New York

Peter Saul, Peter Saul vs. Pop Art, 2012, acrylic on canvas, 75 x 72".

Peter Saul, Peter Saul vs. Pop Art, 2012, acrylic on canvas, 75 x 72".

Peter Saul

Mary Boone Gallery | Uptown

Peter Saul, Peter Saul vs. Pop Art, 2012, acrylic on canvas, 75 x 72".

Peter Saul’s paintings are clever, witty, ironic—and nasty. In Peter Saul vs. Pop Art, 2012, a grimacing, sweating figure—a representation of the artist himself—uses a chain saw to cut into a can of CAMPBELL’S TOMATO SOUP, clearly a reference to Warhol’s work. In a further act of destruction, Campbell’s is spelled “Cambell,” suggesting the childishness or perhaps faux naïveté of Pop artists; they don’t know how to spell, let alone copy. cambell tomato soup is hand-written—clumsily, even crudely—and the word CONDENSED may acknowledge the cheap artificiality of the soup, not to say the fakeness of Pop art.

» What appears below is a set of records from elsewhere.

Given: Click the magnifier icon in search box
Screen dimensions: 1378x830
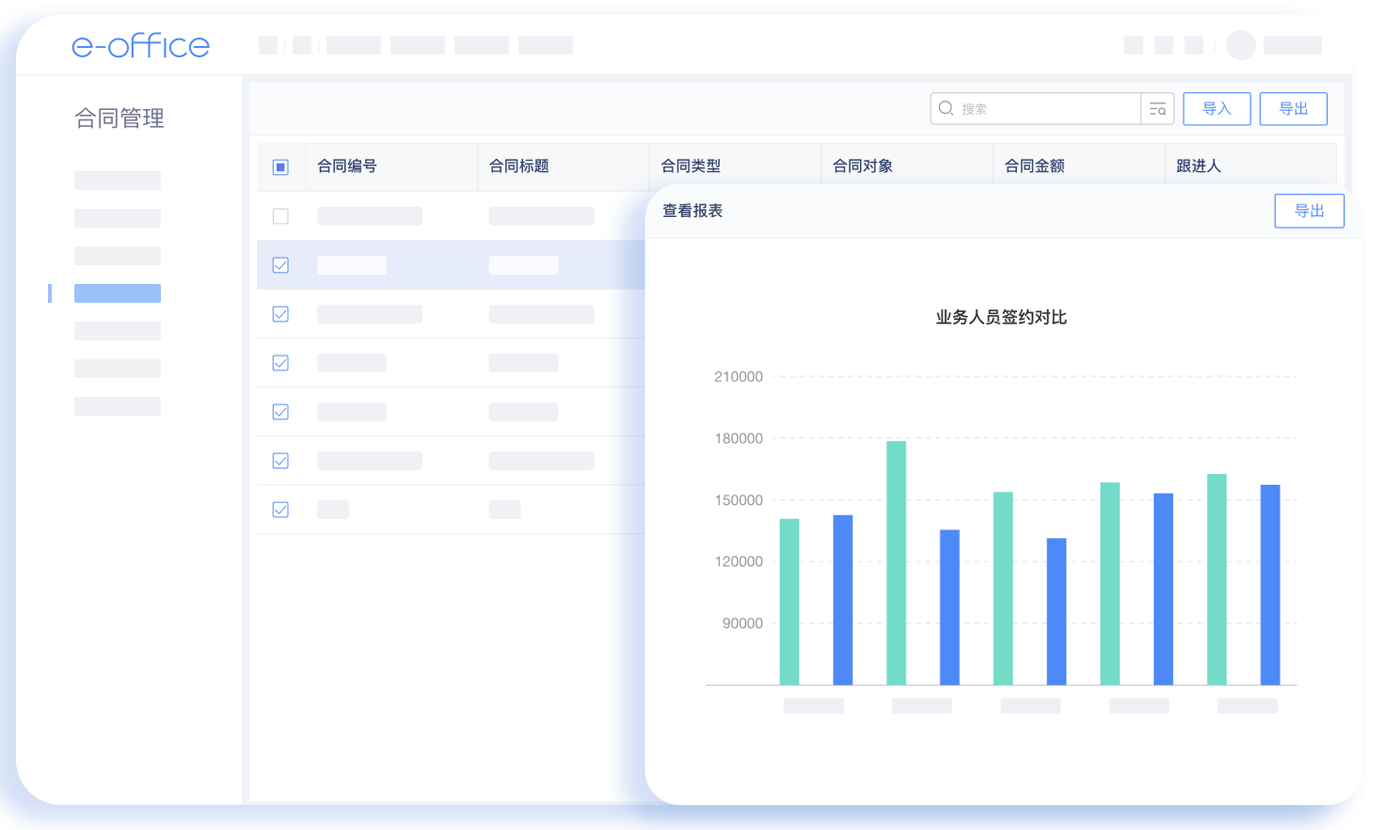Looking at the screenshot, I should 945,109.
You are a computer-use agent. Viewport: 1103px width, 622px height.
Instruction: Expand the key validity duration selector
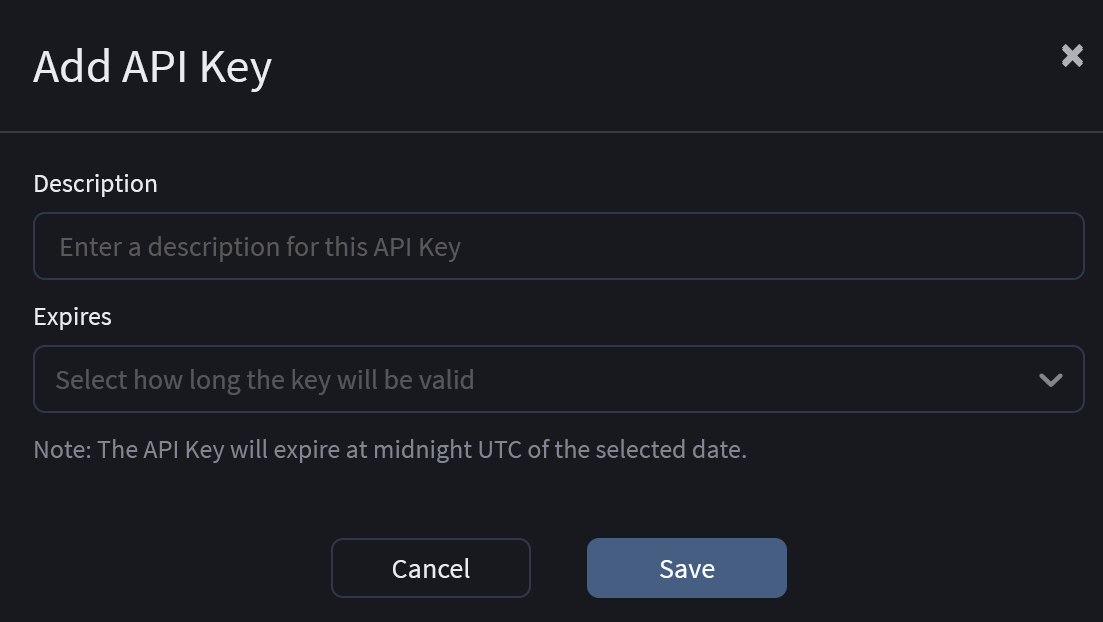558,380
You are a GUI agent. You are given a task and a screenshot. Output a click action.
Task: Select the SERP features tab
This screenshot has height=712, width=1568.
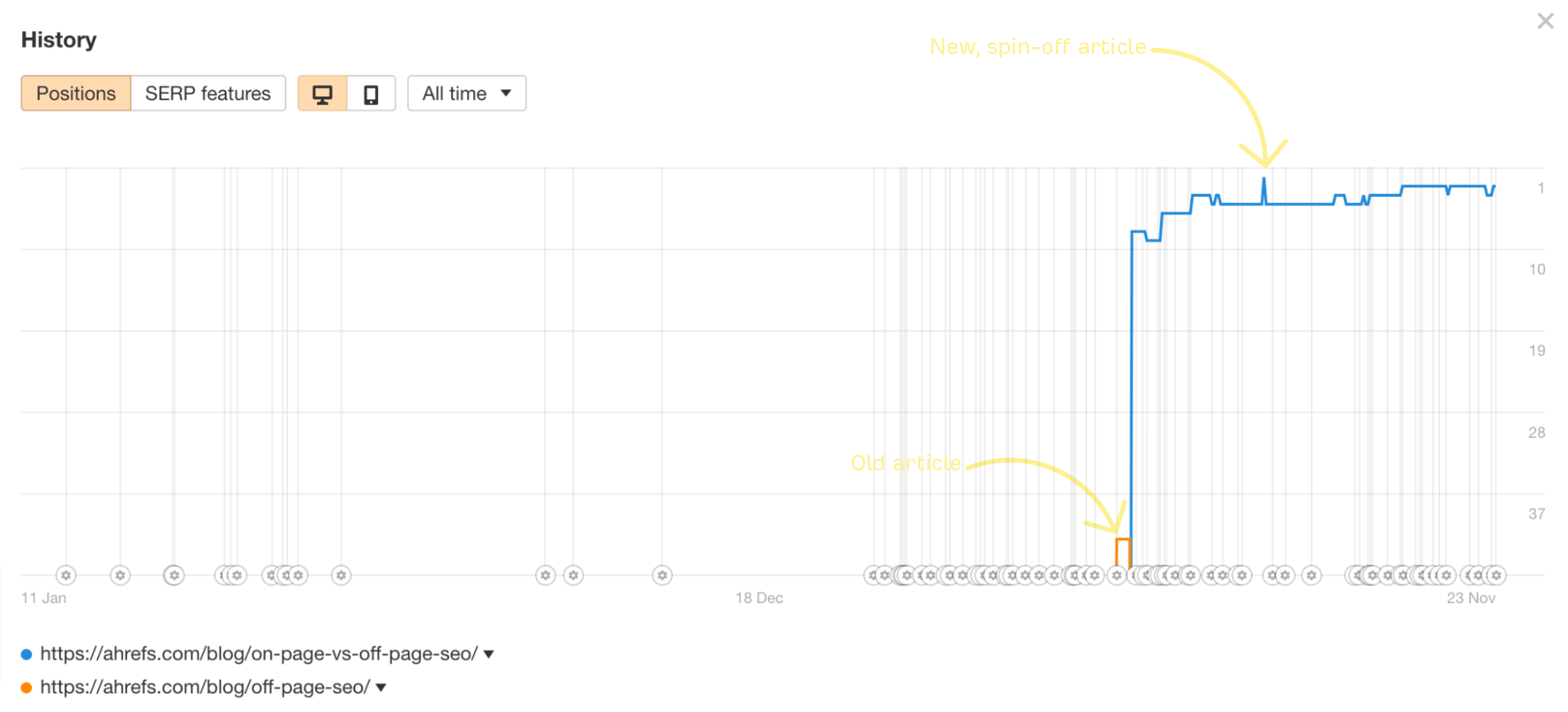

Saul’s dislike of canonical painters is self-evident in Raccoons Paint a Picture, 2011. Rendered cartoonishly in red, four of the striped-tailed animals slather multicolored paint on a sickly yellow ground, evoking the old idea that a messy monkey could make an Abstract Expressionistic painting. Driving the point home, fezzes perched on (or flying off) their respective heads spell out the name “Pollack.” Again there’s the suggestion of childishness—recall that many modern artists acknowledge a debt to children’s art—as well as infantilism. The Surrealism-inspired Shark in My Bathtub, 2011, is a sort of bad dream, not to say nightmare. Hands reach from a pie slice’s molten filling and grasp a golf club; a head pokes out of a roasting chicken; another hand holds a frothy mug of beer. The shark, opening its wide, tooth-lined maw, is yet another toy in the bathtub of Saul’s zany unconscious.

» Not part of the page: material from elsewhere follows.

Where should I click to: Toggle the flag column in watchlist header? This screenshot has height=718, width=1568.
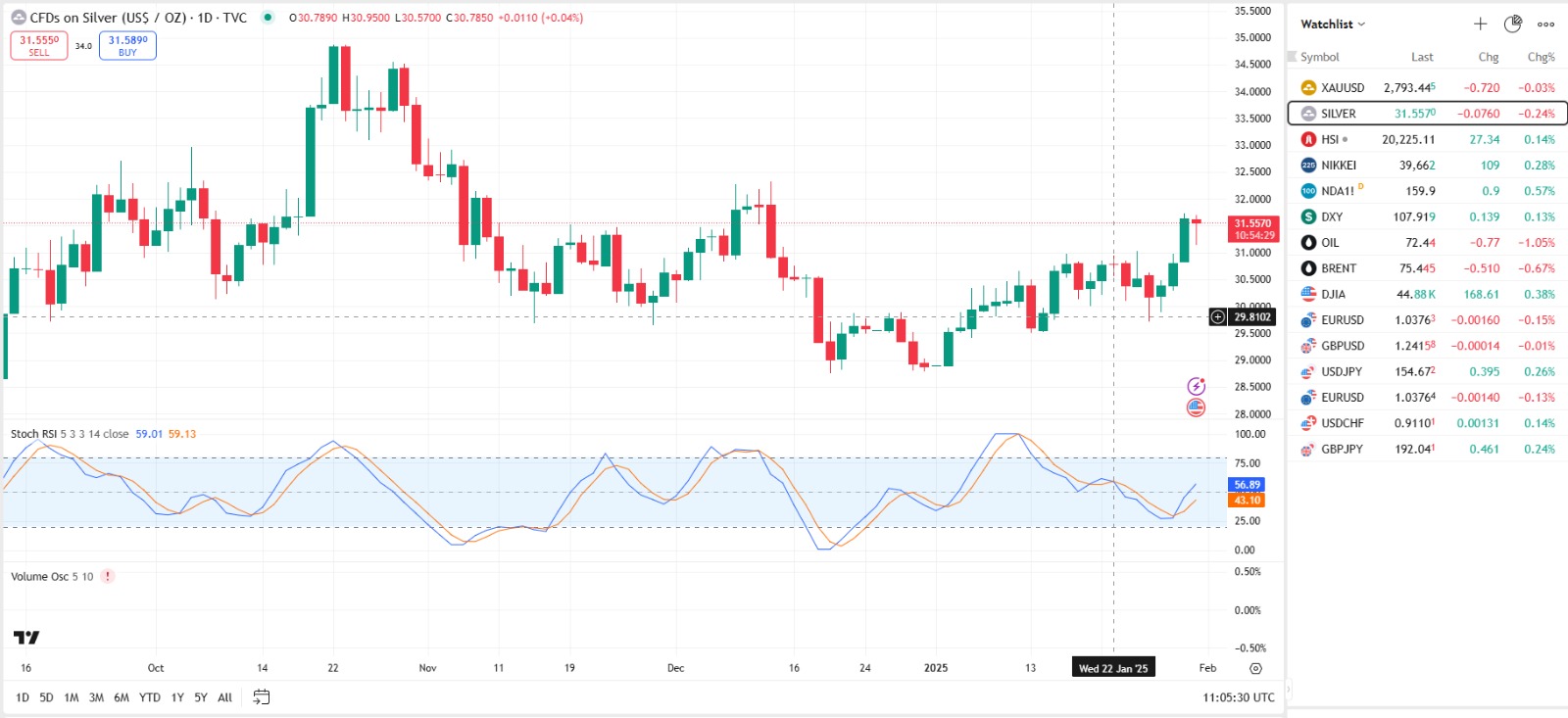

There’s something rubbery and lightweight about Saul’s peculiarly spineless, fantastically distorted figures—they appear to be made of infinitely malleable putty, and may embody a pseudo-automatist character. It’s as though Saul had applied Dalí’s “paranoiac-critical method,” and it had gotten out of hand. Saul uses Dalí’s “phenomenology of repugnance” to make art more repugnant than he or any Surrealist did, finally suggesting art’s nonsensical, not to say inherently absurd, nature. In Saul’s paintings, what Dalí called the “surrealist experiment” has become a caricature of itself.

Saul was once a telling critic of the Vietnam War, but his cartoony critique Wall Street, 2010, seems at once labored and lame. Earlier works, such as Drunken Cowboy, 1985, with its luridly mad figure and garish colors, show us the insanity Saul was capable of when he let his imagination run wild. The old gutsy, satiric, nihilistic madness has been lost, leaving us with facile commentaries on the contemporary world and art.